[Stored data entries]

╭──

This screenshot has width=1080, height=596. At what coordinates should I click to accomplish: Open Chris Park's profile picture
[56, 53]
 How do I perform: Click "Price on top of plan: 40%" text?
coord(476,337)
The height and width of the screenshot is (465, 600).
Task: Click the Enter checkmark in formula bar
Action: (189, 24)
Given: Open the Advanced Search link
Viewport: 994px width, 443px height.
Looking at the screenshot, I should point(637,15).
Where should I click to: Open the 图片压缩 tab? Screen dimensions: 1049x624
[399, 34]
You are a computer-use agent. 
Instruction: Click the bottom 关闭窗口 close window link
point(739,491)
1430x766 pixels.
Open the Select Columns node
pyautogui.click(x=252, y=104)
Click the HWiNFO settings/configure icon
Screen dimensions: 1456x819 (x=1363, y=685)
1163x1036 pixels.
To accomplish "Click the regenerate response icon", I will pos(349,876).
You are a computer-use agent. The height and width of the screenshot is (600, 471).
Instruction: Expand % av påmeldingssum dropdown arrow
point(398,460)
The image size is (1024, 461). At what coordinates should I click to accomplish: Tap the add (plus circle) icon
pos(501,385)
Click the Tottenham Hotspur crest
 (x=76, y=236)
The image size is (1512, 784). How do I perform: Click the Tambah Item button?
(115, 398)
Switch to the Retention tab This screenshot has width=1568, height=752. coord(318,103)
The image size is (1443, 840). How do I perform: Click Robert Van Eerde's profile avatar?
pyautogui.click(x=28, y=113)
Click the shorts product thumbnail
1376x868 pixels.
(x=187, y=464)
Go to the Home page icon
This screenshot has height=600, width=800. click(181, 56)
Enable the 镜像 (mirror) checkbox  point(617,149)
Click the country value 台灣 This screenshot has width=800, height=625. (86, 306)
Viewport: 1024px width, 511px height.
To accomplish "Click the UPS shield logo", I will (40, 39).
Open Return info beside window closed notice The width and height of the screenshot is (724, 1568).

╰──

What the task requires
Please copy out the preceding data in full, exactly as written.

Answer space
This screenshot has width=1080, height=596. At what coordinates should I click to accomplish: Open Chris Park's profile picture
[56, 53]
 How do I perform: Click "Price on top of plan: 40%" text?
coord(476,337)
The height and width of the screenshot is (465, 600).
Task: Click the Enter checkmark in formula bar
Action: (189, 24)
Given: Open the Advanced Search link
Viewport: 994px width, 443px height.
Looking at the screenshot, I should point(637,15).
Where should I click to: Open the 图片压缩 tab? Screen dimensions: 1049x624
[399, 34]
You are a computer-use agent. 
Instruction: Click the bottom 关闭窗口 close window link
point(739,491)
1430x766 pixels.
Open the Select Columns node
pyautogui.click(x=252, y=104)
Click the HWiNFO settings/configure icon
Screen dimensions: 1456x819 (x=1363, y=685)
1163x1036 pixels.
To accomplish "Click the regenerate response icon", I will pos(349,876).
You are a computer-use agent. The height and width of the screenshot is (600, 471).
Instruction: Expand % av påmeldingssum dropdown arrow
point(398,460)
The image size is (1024, 461). At what coordinates should I click to accomplish: Tap the add (plus circle) icon
pos(501,385)
Click the Tottenham Hotspur crest
 (x=76, y=236)
The image size is (1512, 784). How do I perform: Click the Tambah Item button?
(115, 398)
Switch to the Retention tab This screenshot has width=1568, height=752. coord(318,103)
The image size is (1443, 840). How do I perform: Click Robert Van Eerde's profile avatar?
pyautogui.click(x=28, y=113)
Click the shorts product thumbnail
1376x868 pixels.
(x=187, y=464)
Go to the Home page icon
This screenshot has height=600, width=800. click(181, 56)
Enable the 镜像 (mirror) checkbox  point(617,149)
Click the country value 台灣 This screenshot has width=800, height=625. (86, 306)
Viewport: 1024px width, 511px height.
To accomplish "Click the UPS shield logo", I will (40, 39).
Open Return info beside window closed notice The width and height of the screenshot is (724, 1568).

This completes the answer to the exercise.